Sedimentary records from the North Atlantic, instrumental in the development of modern paleo-geomagnetic concepts, show a highly variable field even during times of constant polarity. Yet, our understanding of how the magnetization is acquired in the sediments is poorly understood. Primary magnetizations preserved in deep-sea sediments are known to be acquired through a depositional or possibly, a post-depositional remanent magnetization (DRM or pDRM). A pDRM process implies that the magnetization is locked-in at depth creating an offset between the age of the magnetization and the age of sediment.
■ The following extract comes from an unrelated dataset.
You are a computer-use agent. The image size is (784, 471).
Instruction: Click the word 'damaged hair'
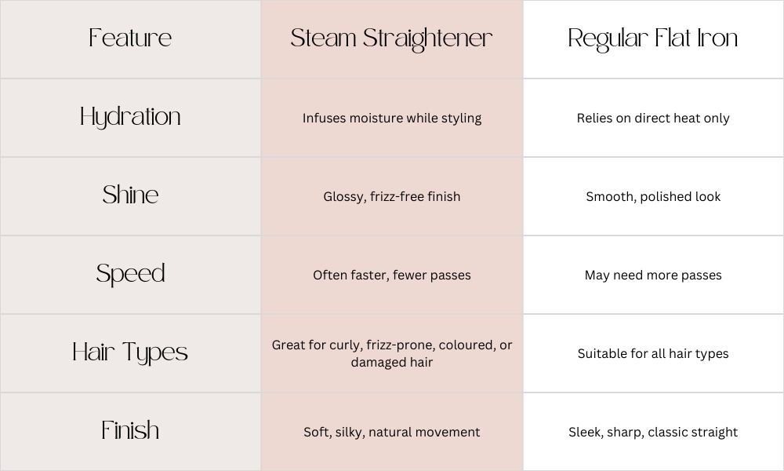pos(391,363)
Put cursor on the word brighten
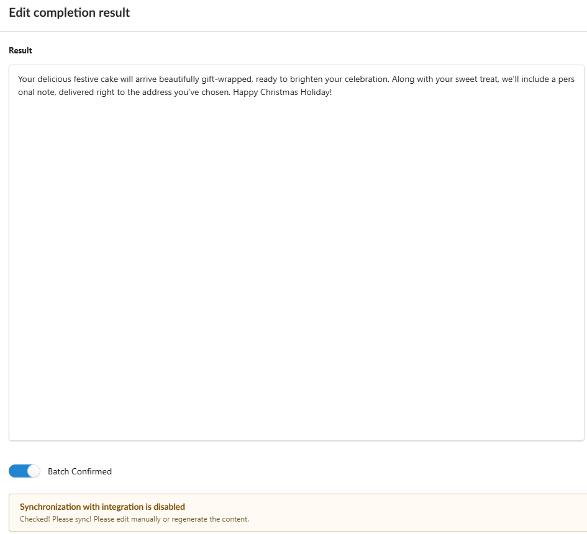The width and height of the screenshot is (587, 534). click(x=306, y=79)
The process is not currently accounted for in paleomagnetic records despite the wide use of magnetic records to elucidate the timing and rate of change of many paleomagnetic and environmental processes. This dissertation uses seven Northern North Atlantic (NNA) deep-sea sediment cores that were studied by alternating field demagnetization of natural and laboratory imposed remanence on uchannel samples, providing for detailed paleomagnetic and environmental magnetic records. These high-quality Holocene and deglacial magnetic data are combined with independent radiocarbon chronologies to better understand the: (1) magnetic acquisition process, (2) the NNA paleo-geomagnetic signal and (3) the influence of rock magnetic parameters on the sedimentary paleomagnetic record.
Under the traditional paradigm of magnetostratigraphy, sediment deposition and magnetization are assumed to occur synchronously and with little to no signal attenuation. In Chapter 2, we compare independently dated Holocene paleomagnetic records from the seven deep-sea sediments cores across the North Atlantic with regional paleo-geomagnetic reconstructions derived from ultra-high resolution sediment records. We find variable delays between the timing of these records, consistent with a magnetization “locked-in” at depth and over an interval that results in smoothing of the geomagnetic signal. Optimization modeling of the post-depositional remanent magnetization (pDRM) accounts for both offset and some of this smoothing. It also demonstrates that the preserved magnetization is acquired ~20 cm below the sediment-water interface. Consistent with previous observations, this potentially ubiquitous process results in age offsets of 350-2000 years even in deep-sea sediment accumulation rates in excess of 10 cm/kyr that is rarely if ever accounted for in magnetostratigraphy or paleomagnetic records.
In Chapter 3, we assume that the new pDRM-corrected chronologies developed for Chapter 2 more accurately represent each paleomagnetic record and create a NNA stack of both direction and intensity from ~15,000 years ago to present (NAPstack15). Uncertainty analyses and comparison to data derived from global field models at the same locations suggest that both, our directional and intensity stacks robustly capture the evolution of the mean geomagnetic field variations of the NNA. Broader regional comparisons with data from North America and Europe begin to define the evolution of the geomagnetic field during this time interval. Geomagnetic morphology and spatial/temporal variability can be roughly broken into three time intervals consistent with the evolution of global intensity and implicate the dynamics of the high-latitude Holocene flux patches as a source of this variability.
We evaluate the effect of rock magnetic properties on the fidelity of the NNA paleomagnetic record from the Holocene through the last deglaciation. NNA records have been argued to consistently record high-quality paleomagnetic records over millennial to orbital time scales with little concern for lithologic variability resulting from glacial-interglacial environmental changes. We find that rock magnetic variability has little effect on the fidelity of the NNA's directional record, but has a variable and sometimes large influence on normalized remanence records, which are commonly used as a relative paleomagnetic intensity proxy. We find that the eastern NNA records are most affected by the use of different normalizers during the Holocene. The western NNA cores are more affected by the use of different normalizers during the deglacial period but to a lesser extent. The Iceland Basin cores are an exception, providing consistent normalized remanence records regardless of the normalizer during both the Holocene and deglacial interval. This likely reflects their proximity to Icelandic basaltic sources and the consistent magnetite grain-size regardless of physical grain-size that these sources provide.